I don't know what the finances are of something like this, but something that admits tens of thousands of people free is unlikely to be able to pay for itself, and it shouldn't be expected to. (It's good to know that JLF does, at least, make money off the on-site bookstore. Apparently people buy books after listening to authors, the sort of little fact that at first may seem obvious but, if you really think about it, warms your cynical heart.)
JLF, I've said before, is the sort of gilded bubble where normal rules seem to cease to apply — except they don't, and the most basic of rules in this most heartless of eras is that things have to be paid for. And thus, of course, you have sponsors. Oddly, that doesn't take away from JLF's genteel air, quite the opposite — what's more aristo than a bit of Patronage of the Arts, anyway?
It isn't easy to line up sponsors, and I don't envy Mr Dalrymple and his co-organisers, Sanjoy Roy and Namita Gokhale, the task of persuading India's notoriously tight-fisted and quite unliterary companies to hand over a cheque or two with a murmured prayer to Culture. Yet, surely, there's something to be deduced from how JLF, India's most visible globalised cultural event, has weathered the storms that have buffeted this country's economy.
And it is easier to make that deduction than you would expect. You need no special information; you can ignore any gossip whispered eagerly in your ear; you don't need to eavesdrop on whispered conversations in Diggi Palace's famously public private spaces. No, all you need is to turn you eyes upwards, and look at the sponsors' banners.
In the past, the names emblazoned across them reflected those who made a fortune – or wished to make their fortune – from the brash, resource-driven capitalism of that increasingly distant era that gave India eight per cent-plus growth and made it the toast of the world's investors. Vedanta, for example. Shell, for another. Those nice Jindals, too. The good people of Rio Tinto got themselves an entire tent. And then, of course, there are the erstwhile Masters of the Universe. Merrill Lynch/Bank of America was a major sponsor at one point. So was the chosen popular villain of the 2008 financial crisis, Goldman Sachs — the company Matt Taibbi cuttingly described as a great, insatiable vampire squid "jammed around the face of humanity".

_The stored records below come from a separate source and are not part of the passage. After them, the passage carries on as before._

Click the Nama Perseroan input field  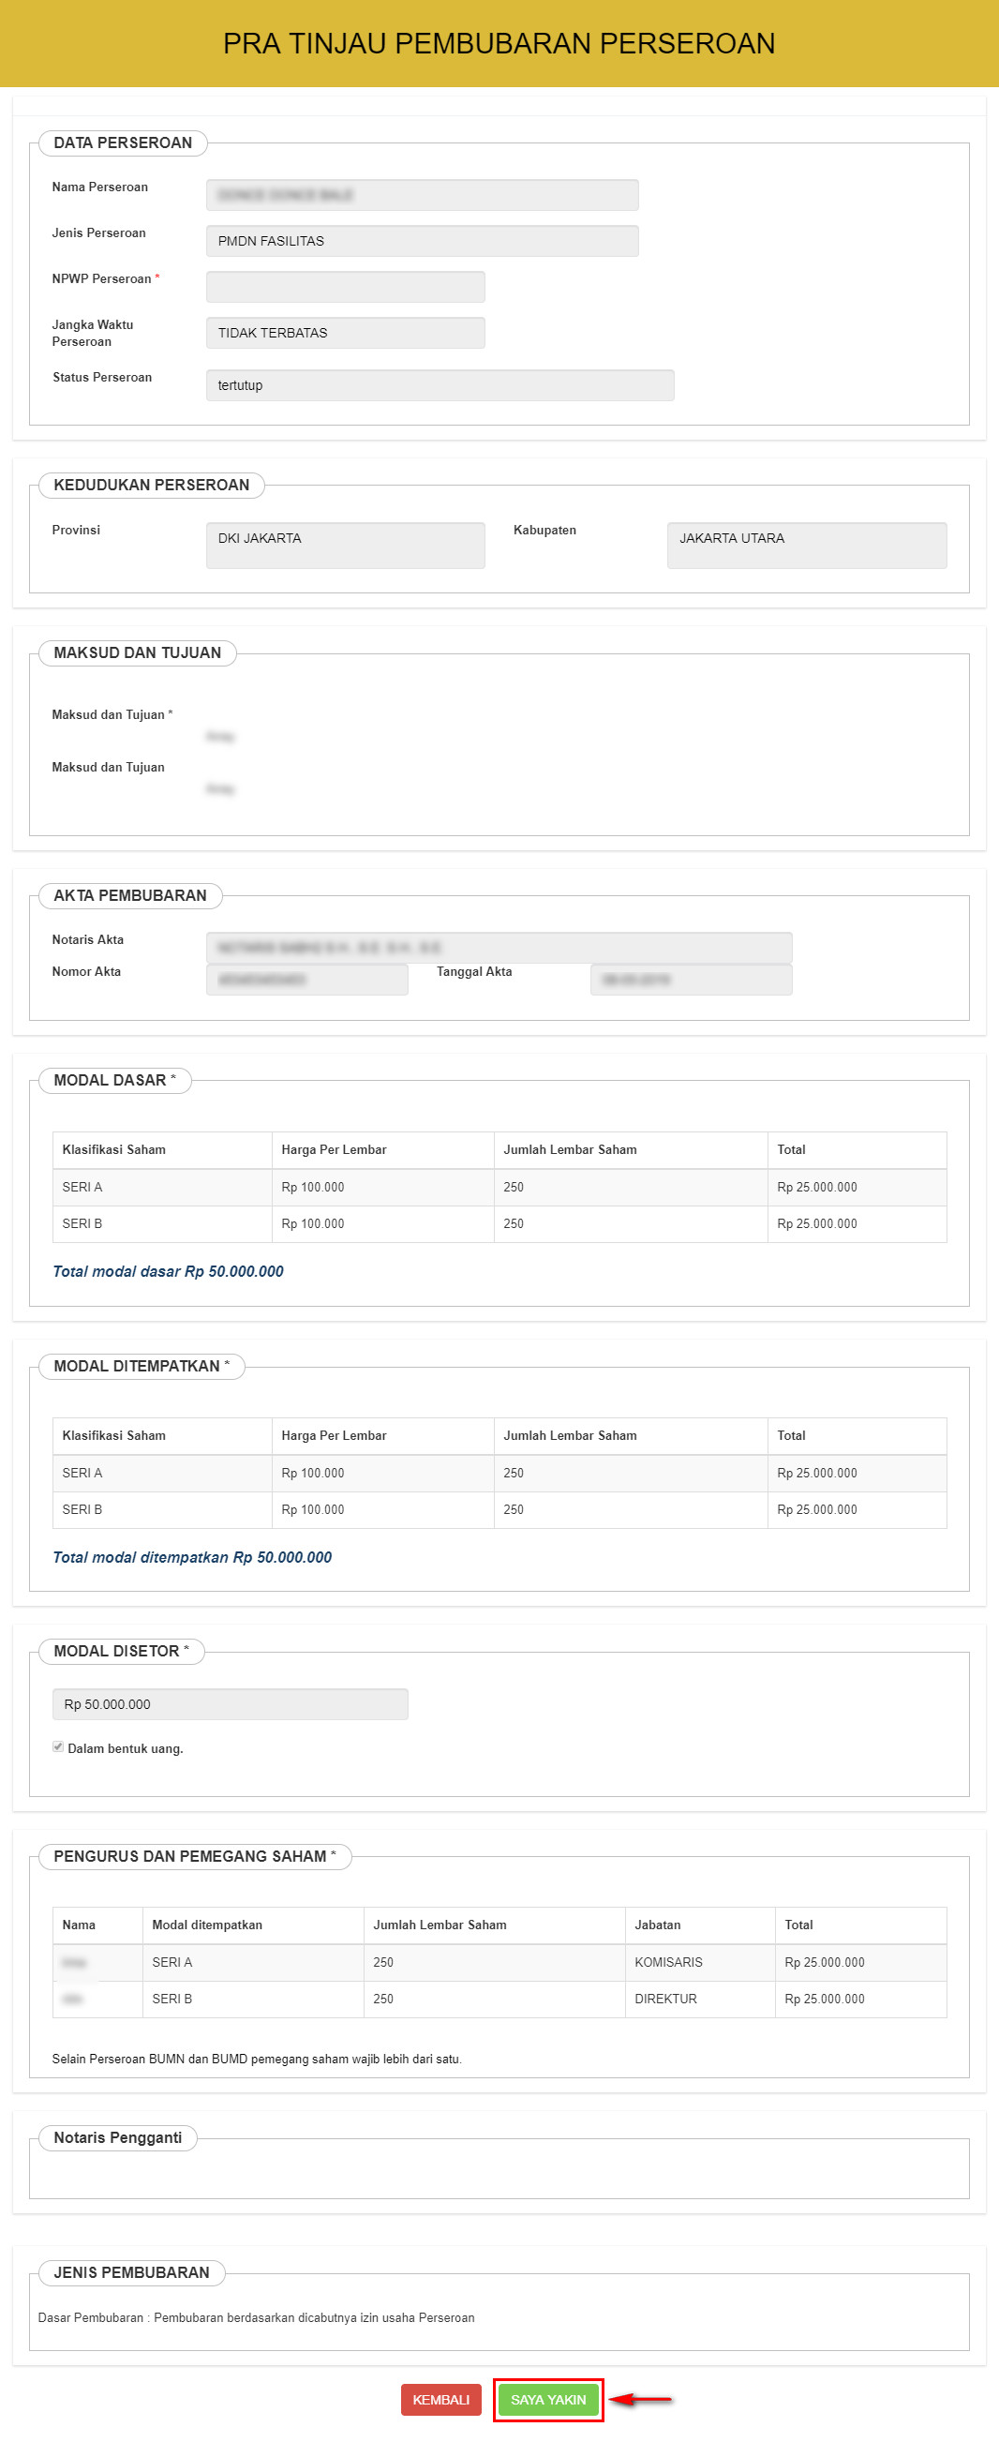pos(422,195)
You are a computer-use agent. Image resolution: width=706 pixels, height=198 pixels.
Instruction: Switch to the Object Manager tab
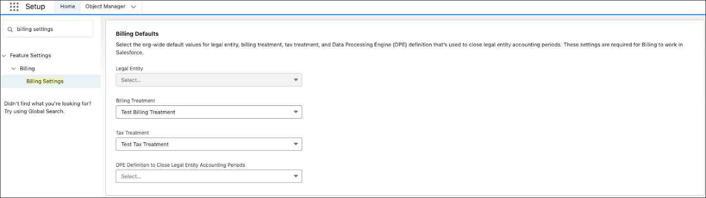coord(105,7)
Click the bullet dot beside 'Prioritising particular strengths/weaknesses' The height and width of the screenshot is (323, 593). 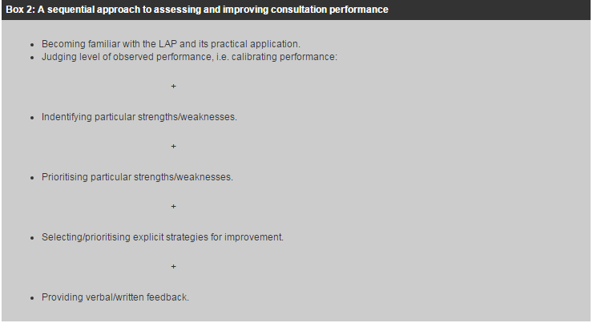click(32, 178)
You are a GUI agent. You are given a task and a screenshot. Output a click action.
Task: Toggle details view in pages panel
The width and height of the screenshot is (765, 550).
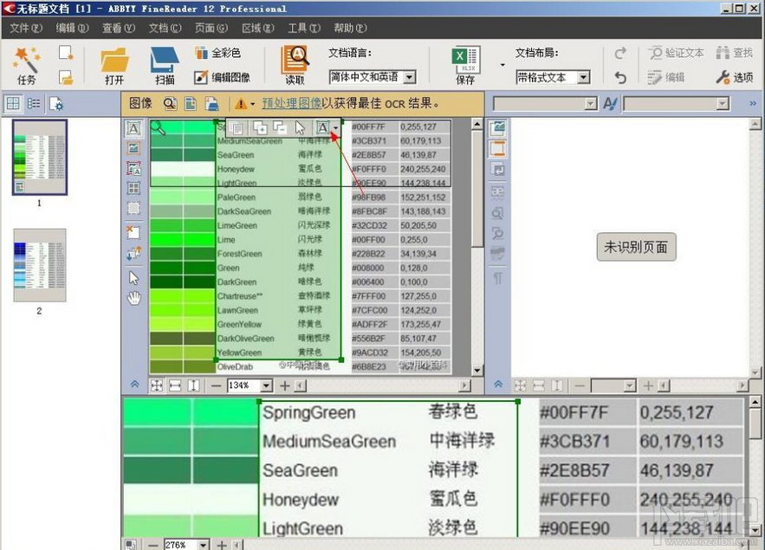tap(32, 103)
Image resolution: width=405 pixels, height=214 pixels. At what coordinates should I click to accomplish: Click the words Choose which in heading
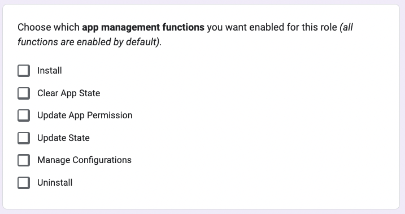(49, 27)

And now, what do you see? Google, Messrs "Don't-Be-Evil" themselves. Tata Steel, the self-appointed moral exemplars of India Inc. And, in case you somehow miss the point, they're happy to bang it in with polite remorselessness: the banners say "Tata Steel: the Carnival of Values". Indeed.

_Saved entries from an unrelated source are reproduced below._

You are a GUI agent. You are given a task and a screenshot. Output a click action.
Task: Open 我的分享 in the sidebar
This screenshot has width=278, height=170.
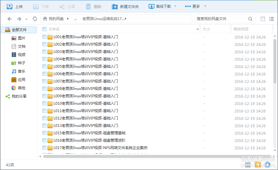[x=19, y=96]
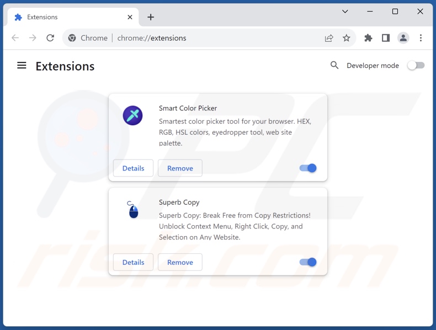Click the profile avatar icon

click(403, 38)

True, things are tighter. Presumably the old, evil patrons were also a little more open-handed, because now we have to put up with advertisement breaks on the PA system between sessions. And, of course, Suhel Seth's Counselage is still a major sponsor – I write this from what used to be the Counselage Press Terrace, thanks awfully, Mr Seth – and so he, as always, expects to be able to hold forth on stage on any subject under the sun.
Patronage has a price, as Nayansukh's famous self-portrait, bowing low to his overdressed royal patron, makes clear. You're very foolish if you think aristocracy is ever classy.
But truly discreet patronage has its own, intriguing, effects, too. Here's just one example, from Thursday evening. As I headed dutifully to the wine bar, I saw, shuffling shyly ahead of me, Binayak Sen.
When he got his drink, he didn't seem to pause to consider exactly which company he despises paid for it. That, too, is the magic of aristocracy, of the patronage it delivers — how the power to expropriate is somehow transmuted into almost celebratory moments in which everyone can thoughtlessly, joyfully participate.
Times change, and economies with them; social structures change, and change our minds with them; but some things, it appears, are so basic to the way that societies pay for culture that they can't ever be changed.